_Text block_:
Property Index No. 152-1-14-0004

xxx       xxx       xxx

Lot 800-A-1-B, Psd-07-01-008471

A parcel of land (Lot 800-A-1-B of the subdivision plan Psd-07-008401 xxx) xxx; containing an area of THREE HUNDRED FOURTEEN (314) SQUARE METERS xxx."

xxx    xxx   xxx."


"xxx   xxx   xxx.

That we, GERARDO PARAY and MARIA S. PARAY, x x x; and CARMELA R. KUIZON, x x x, due to the Deed of Sale of Lot 800-A-1-B, Psd-07-008401, x x x, executed by GERARDO PARAY and MARIA S. PARAY in favor of CARMELA R. KUIZON, do hereby agree x x x:

1. xxx.

2. That the consideration of the Deed of Sale is TWENTY FIVE THOUSAND ONE HUNDRED TWENTY (P25,120.00) Philippine Currency, the down payment in the amount of TWENTY THOUSAND (P20,000.00) PESOS, Philippine Currency; and the remaining balance is THIRTY THREE THOUSAND THREE HUNDRED EIGHTY (P33,380.00) Pesos, Philippine Currency;

3. That as security and collateral of the said deed of sale, the vendee, CARMELA R. KUIZON offered as her collateral to the balance of THIRTY THREE THOUSAND THREE HUNDRED PESOS Lot No. 5284 x x x, covered by TRANSFER CERTIFICATE OF TITLE NO. T-8648; in an area of THIRTY THOUSAND NINE HUNDRED ELEVEN x x x.

xxx     xxx    xxx."


"xxx    xxx    xxx.

That I, CARMELA R. KUIZON, x x x do hereby agree, consent, accede to the spouses, GERARDO PARAY and MARIA S. PARAY x x x, THAT:

I cannot dispose by sale Lot 800-A-1-B containing an area of THREE HUNDRED FOURTEEN SQUARE METERS (314) more or less;

That if ever I wanted to dispose by SALE, I would secure the consent and approval of the spouses, GERARDO PARAY and MARIA S. PARAY.

xxx    xxx     xxx."

_Exercise aim_: Shorten the paragraph of the land-sale agreement excerpt that begins "That we, GERARDO PARAY" to one sentence, keeping the parties, the lot and plan number, and the direction of the sale.

_Collected material_:
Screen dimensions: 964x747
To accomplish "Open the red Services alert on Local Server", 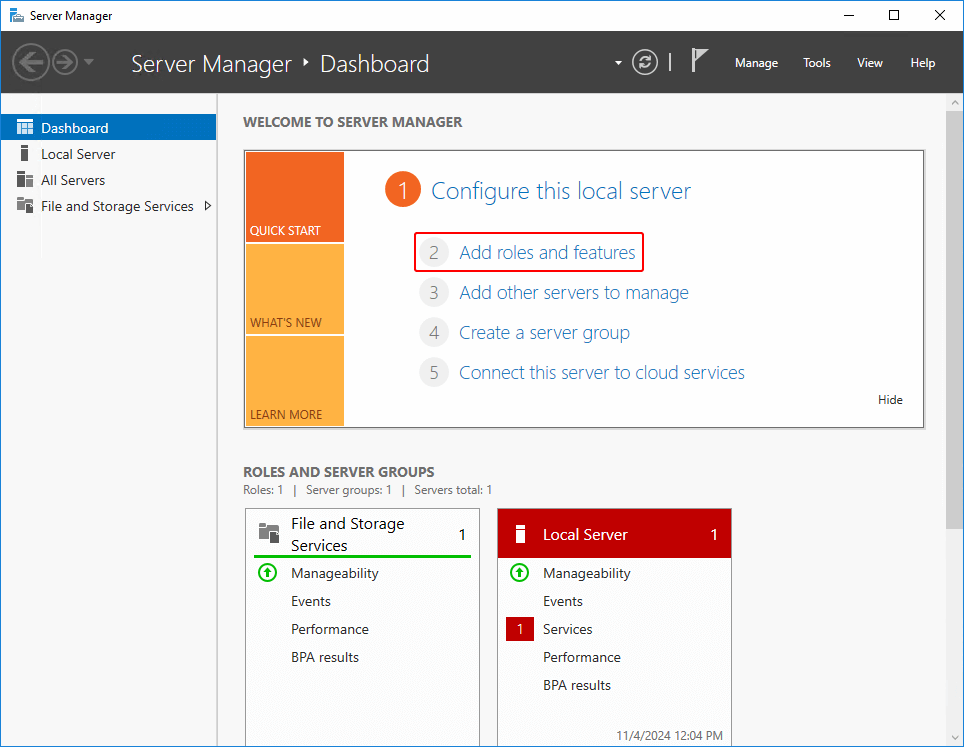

_Answer to the problem_: Because of the Deed of Sale of Lot 800-A-1-B, Psd-07-008401, executed by Gerardo Paray and Maria S. Paray in favor of Carmela R. Kuizon, these three parties agree to the terms that follow.